Suonava bene il pianoforte: ricordo alcuni notturni di Chopin e i leads di Schumann, che cantava dolcemente, accompagnandosi al pianoforte. Se non avessi trascorso quei giorni in quell’albergo, accanto a quelle persone, non avrei mai potuto capire gli ultimi bagliori del tramonto della borghesia degli imperi del novecento. Oggi so che avevo conosciuto gli ultimi rappresentanti di una società internazionale che condivideva una grande cultura, prima che l’avvento dei nazionalismi separasse definitivamente il mondo di Jane Austen, di Agatha Christie e del ballo sul Titanic.
Nonna mi diceva spesso “ne te fie pas de l’éclat” e solo più tardi ho capito che l’eleganza, lo stile e il lusso non si devono vedere.
È il fascino di questo mondo che Denise Pardo fa rivivere straordinariamente nel suo libro, la storia della sua famiglia nel Cairo della prima metà del novecento. Una città che aveva saputo essere una patria capace di accogliere ebrei, musulmani e cristiani appartenenti al crogiolo dell’impero asburgico e di quello ottomano. Famiglie che avevano diversissime origini e storie, educazione, cultura e stili di vita. Una società di diversi che si cambiava di abito per la cena, ma sapeva rispettare tutte le tradizioni, festeggiare le varie ricorrenze religiose nel rispetto e nell’affetto per coloro che lavoravano per loro e nell’amore per la gente, i colori e gli odori di una città che era stata una delle più importanti di un grande impero. Un mondo dove raffinatezza e lusso non oscuravano l’umanità e la cultura.
Bobe, la nonna di Denise, moglie di un ebreo di Odessa, si era portata dietro il suo yiddish, ma anche la paura della prima fuga dai pogrom del tremendo inizio delle identità nazionali che continuano a perseguitarci.
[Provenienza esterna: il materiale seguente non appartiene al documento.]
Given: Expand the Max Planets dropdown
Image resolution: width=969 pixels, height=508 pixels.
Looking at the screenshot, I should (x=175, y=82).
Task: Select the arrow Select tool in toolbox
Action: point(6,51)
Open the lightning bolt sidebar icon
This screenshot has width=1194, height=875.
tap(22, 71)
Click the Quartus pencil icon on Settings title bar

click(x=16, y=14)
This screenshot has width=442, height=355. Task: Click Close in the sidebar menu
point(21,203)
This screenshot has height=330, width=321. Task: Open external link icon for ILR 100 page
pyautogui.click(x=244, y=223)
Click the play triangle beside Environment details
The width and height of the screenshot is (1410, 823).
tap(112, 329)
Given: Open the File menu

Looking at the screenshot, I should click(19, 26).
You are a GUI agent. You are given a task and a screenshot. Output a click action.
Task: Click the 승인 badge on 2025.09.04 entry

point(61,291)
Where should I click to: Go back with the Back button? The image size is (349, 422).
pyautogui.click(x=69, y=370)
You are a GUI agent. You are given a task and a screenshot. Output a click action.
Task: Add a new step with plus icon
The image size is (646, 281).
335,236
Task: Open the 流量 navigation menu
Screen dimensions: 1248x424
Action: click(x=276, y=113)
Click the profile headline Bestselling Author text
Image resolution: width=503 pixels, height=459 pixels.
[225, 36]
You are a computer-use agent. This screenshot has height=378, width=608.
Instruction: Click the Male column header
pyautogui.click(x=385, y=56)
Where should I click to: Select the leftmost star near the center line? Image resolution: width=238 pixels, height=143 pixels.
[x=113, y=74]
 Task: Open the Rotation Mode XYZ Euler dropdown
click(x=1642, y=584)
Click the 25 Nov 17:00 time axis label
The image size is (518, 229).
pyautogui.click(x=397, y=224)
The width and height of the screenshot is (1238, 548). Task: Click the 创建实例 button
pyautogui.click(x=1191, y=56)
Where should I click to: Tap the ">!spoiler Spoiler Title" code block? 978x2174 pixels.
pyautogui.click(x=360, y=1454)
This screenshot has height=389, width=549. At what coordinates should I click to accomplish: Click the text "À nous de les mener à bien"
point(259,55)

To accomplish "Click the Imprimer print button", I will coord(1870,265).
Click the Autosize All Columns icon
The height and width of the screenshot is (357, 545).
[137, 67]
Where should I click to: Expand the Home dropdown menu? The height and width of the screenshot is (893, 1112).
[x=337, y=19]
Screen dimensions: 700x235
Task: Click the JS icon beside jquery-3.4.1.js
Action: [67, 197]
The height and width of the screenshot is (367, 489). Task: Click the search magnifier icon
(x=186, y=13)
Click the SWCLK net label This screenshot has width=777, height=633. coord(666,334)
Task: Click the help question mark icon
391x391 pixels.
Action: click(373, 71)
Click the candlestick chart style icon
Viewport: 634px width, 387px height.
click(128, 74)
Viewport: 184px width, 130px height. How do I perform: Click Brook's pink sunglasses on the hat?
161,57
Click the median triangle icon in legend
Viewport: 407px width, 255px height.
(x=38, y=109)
Un mondo di donne, la famiglia di Denise, dove le regole di un ruolo antico non nascondevano la forza delle loro vite. Senza mai scivolare in una prospettiva storica, senza mai allontanarsi dalla semplicità del racconto, Denise ci offre l’amore e la travolgente passione tra Mohammed, egiziano, e Kate, inglese, violato dai mostri di un nazionalismo che riesce ad uccidere anche i più profondi sentimenti umani. Una famiglia in fuga, non dalla fame e dalla miseria, ma unita nella nostalgia di una vita perduta, di amici, di colori e sapori lasciati lontano.
Il libro è magicamente pervaso da una dolcezza discreta che per Denise è il più profondo senso di una famiglia, di una vita e di una storia.
Il libro sa darci una testimonianza della storia del nostro mondo attraverso gli occhi di Sam e Fanny, i genitori di Denise, e delle sue sorelle Raimonde e Jocelyne: un racconto di vite strappate da un mondo perduto.